Yo Hirano (14) was cheerful and well-adjusted when he transferred to a new school in Tsukui, near Tokyo, in April 1994. Within three months, he had hanged himself in his bedroom wardrobe, driven to suicide by a gang of schoolyard bullies and unprotected by teachers who looked the other way.

The story of Yo is not an unfamiliar one. Over the last 25 years, more than 5,000 schoolchildren in Japan have taken their lives, how many due to bullying is not known. But Yo's case became different. His parents sued and recently won a landmark judgment that held responsible not only the local government but also the bullies. In an unprecedented ruling, the court awarded 41 million yen (£300,000) in compensation, of which Yo's tormentors, six boys and three girls, were ordered to pay just over £10,000 apiece and the local and prefectural governments the remainder.

Yo was an easy kid to pick on. One of the smallest boys in his class, he had moved mid-term to Nakano Junior High from a school 20 miles away, making him an outsider in a land of groups. He was also, according to his father, tough-minded, refusing to back down or run away. The combination of difference, stubbornness and physical weakness was enough to earn him the attention of other kids in a country where "the nail that sticks up is hammered down". The famous Japanese proverb acknowledges both the value attached to conformism and the way it is sometimes achieved.

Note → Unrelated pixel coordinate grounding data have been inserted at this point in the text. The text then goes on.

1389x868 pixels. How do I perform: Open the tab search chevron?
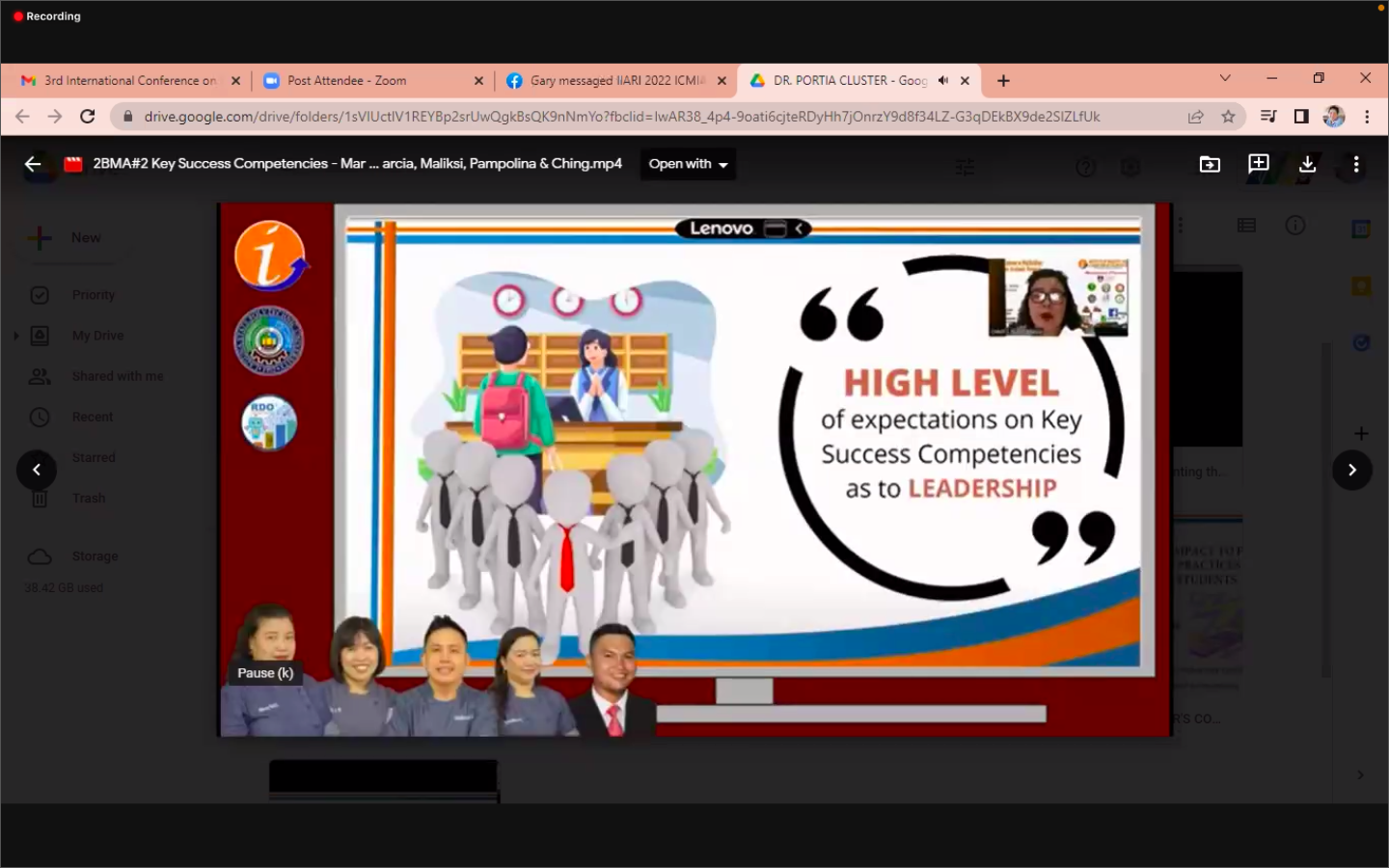(1225, 79)
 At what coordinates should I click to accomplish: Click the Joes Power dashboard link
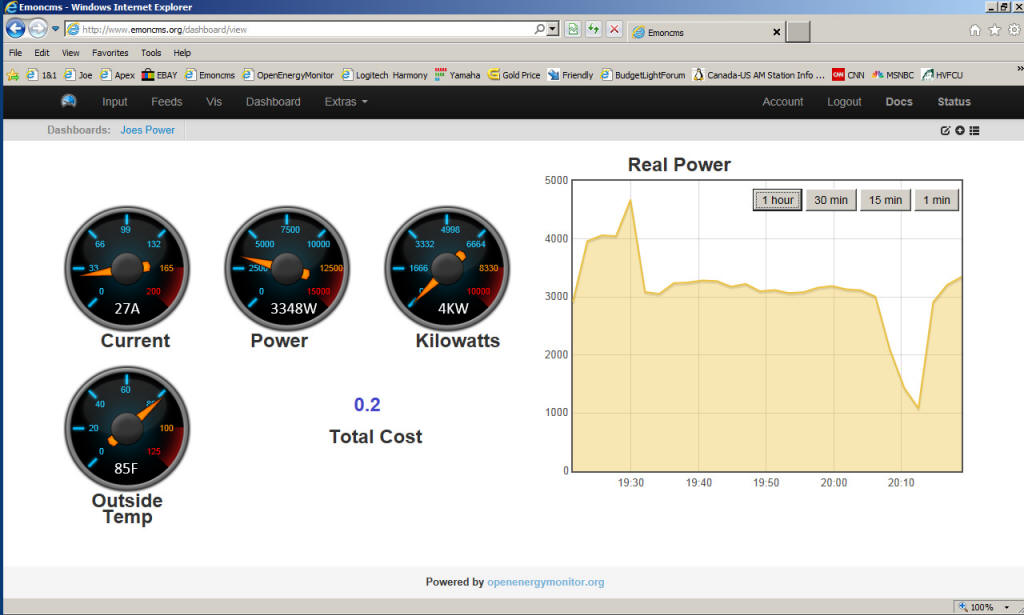click(x=147, y=130)
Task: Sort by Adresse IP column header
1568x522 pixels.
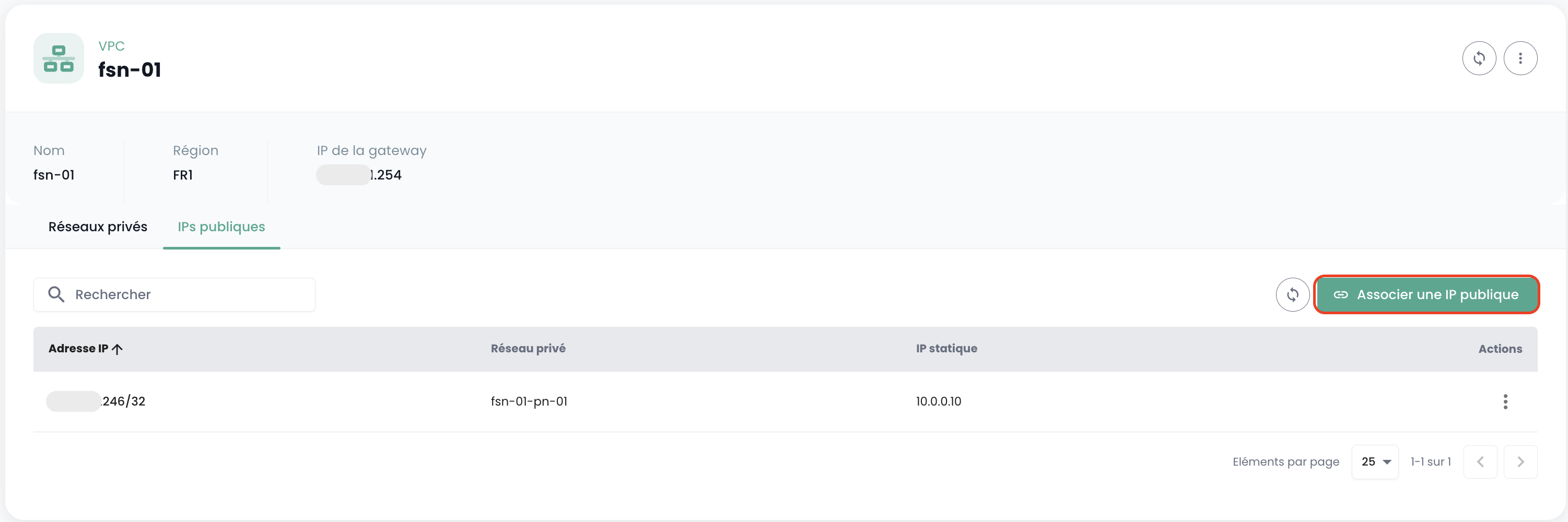Action: (78, 349)
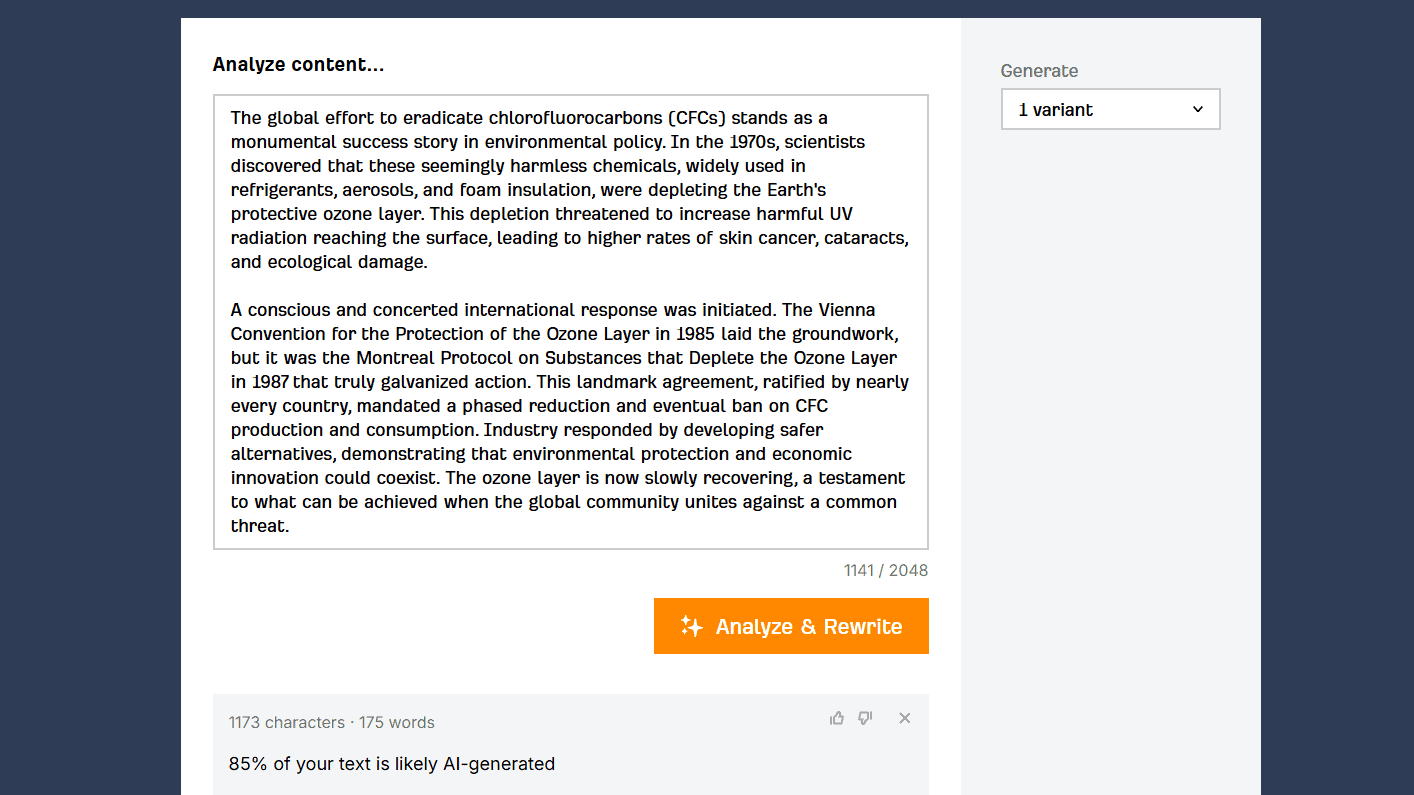
Task: Click the 1141 / 2048 character counter
Action: point(886,570)
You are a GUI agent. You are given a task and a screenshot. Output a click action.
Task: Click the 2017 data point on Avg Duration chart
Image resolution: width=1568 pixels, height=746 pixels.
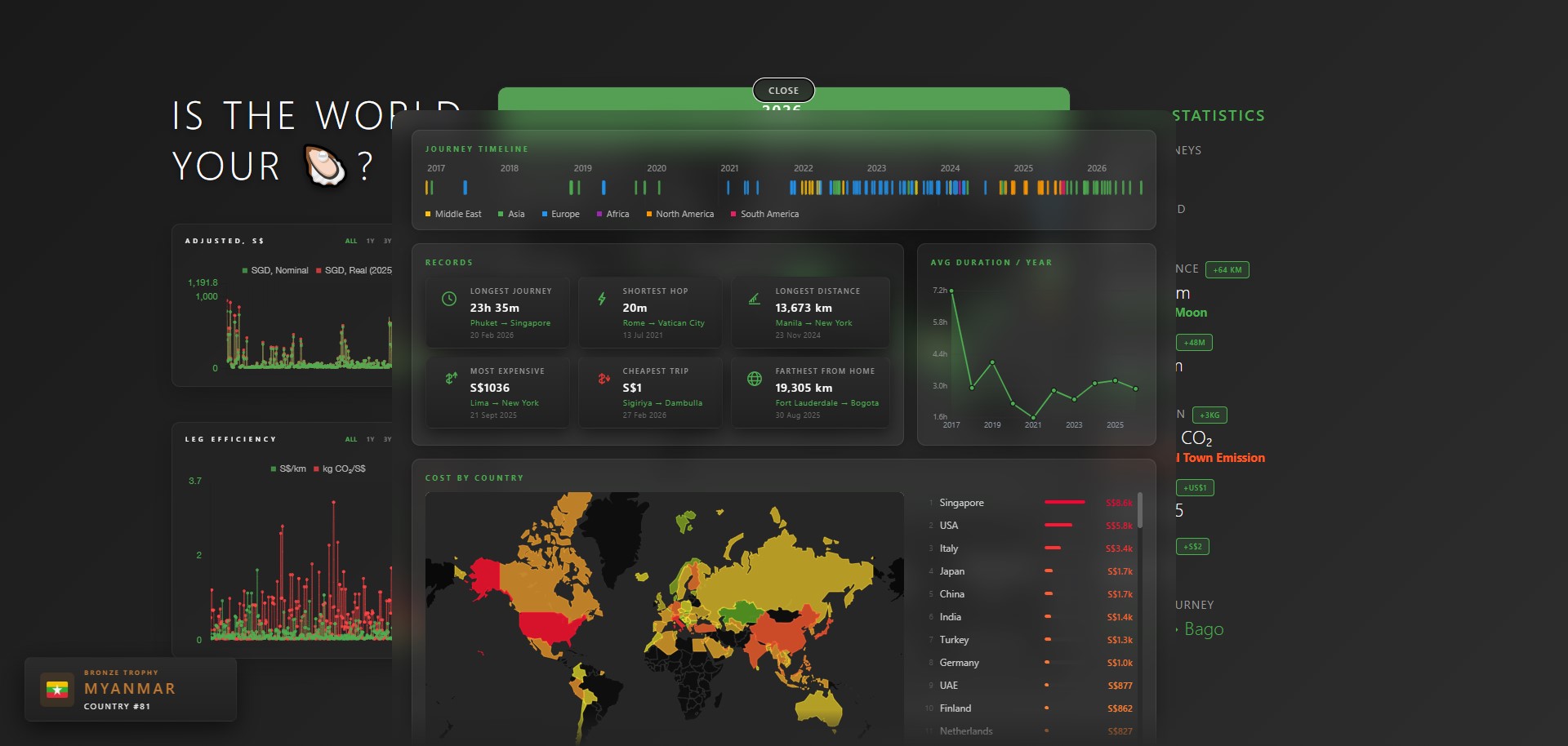click(x=951, y=291)
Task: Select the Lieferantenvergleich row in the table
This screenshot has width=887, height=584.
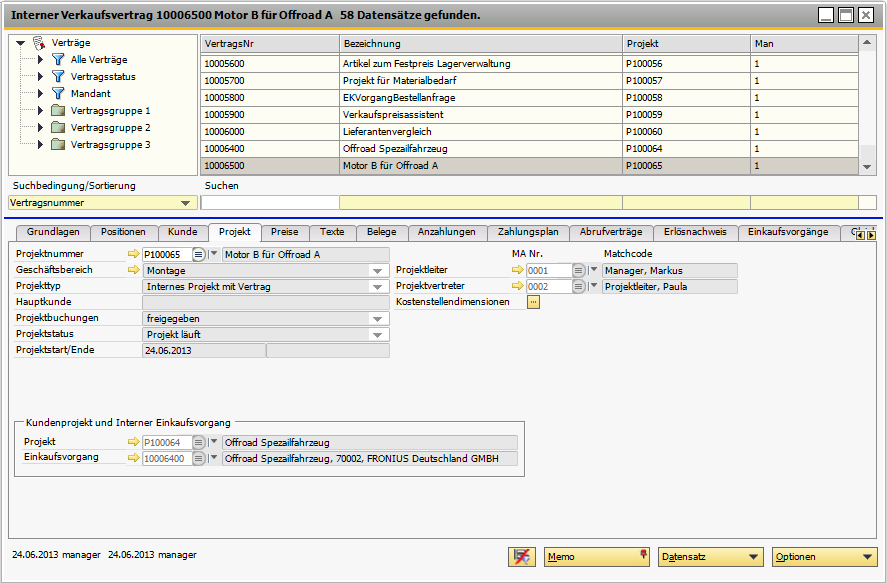Action: (386, 132)
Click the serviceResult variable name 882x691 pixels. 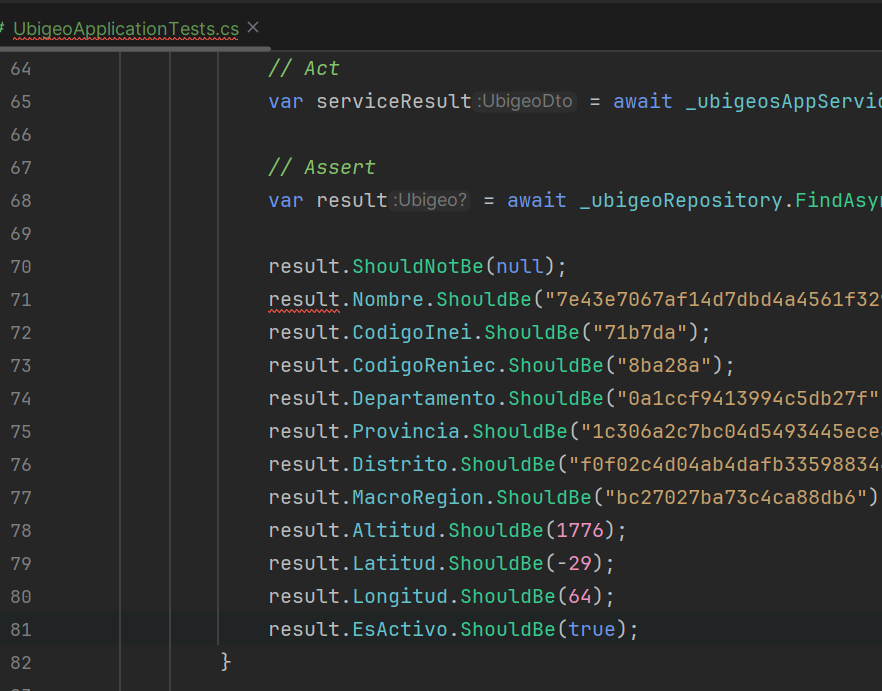(393, 102)
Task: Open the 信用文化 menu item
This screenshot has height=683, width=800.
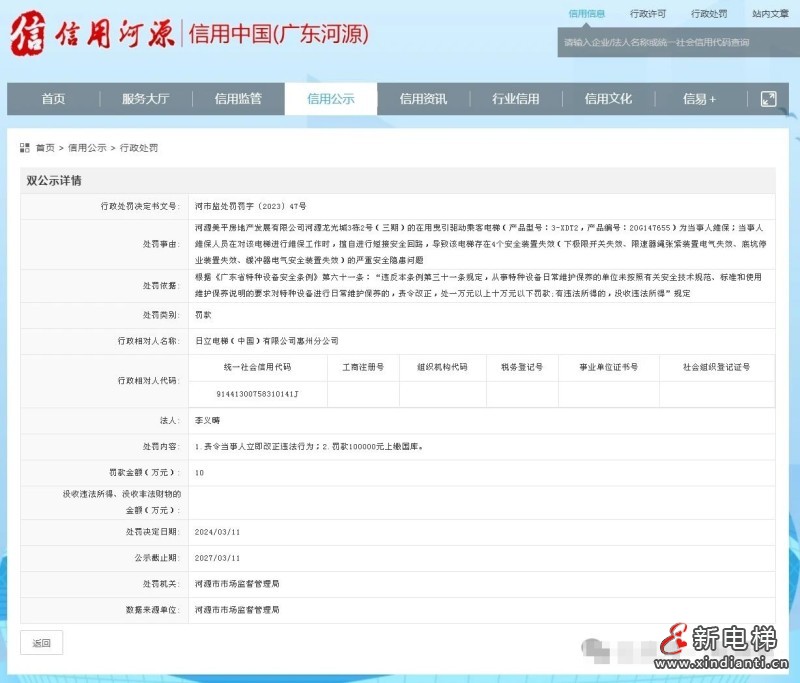Action: 608,98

From the moment he arrived at his new school, Yo was subjected to a relentless bullying campaign that only ended the day he died. The opening salvo was a letter from a female student, which was circulated to the rest of the class for their amusement. Yo would arrive at school to find words like "idiot", and "little creep" scrawled on his books. One bully wrote "f..k off and die"; another scribbled "I've put a curse on you which can only be lifted when you die".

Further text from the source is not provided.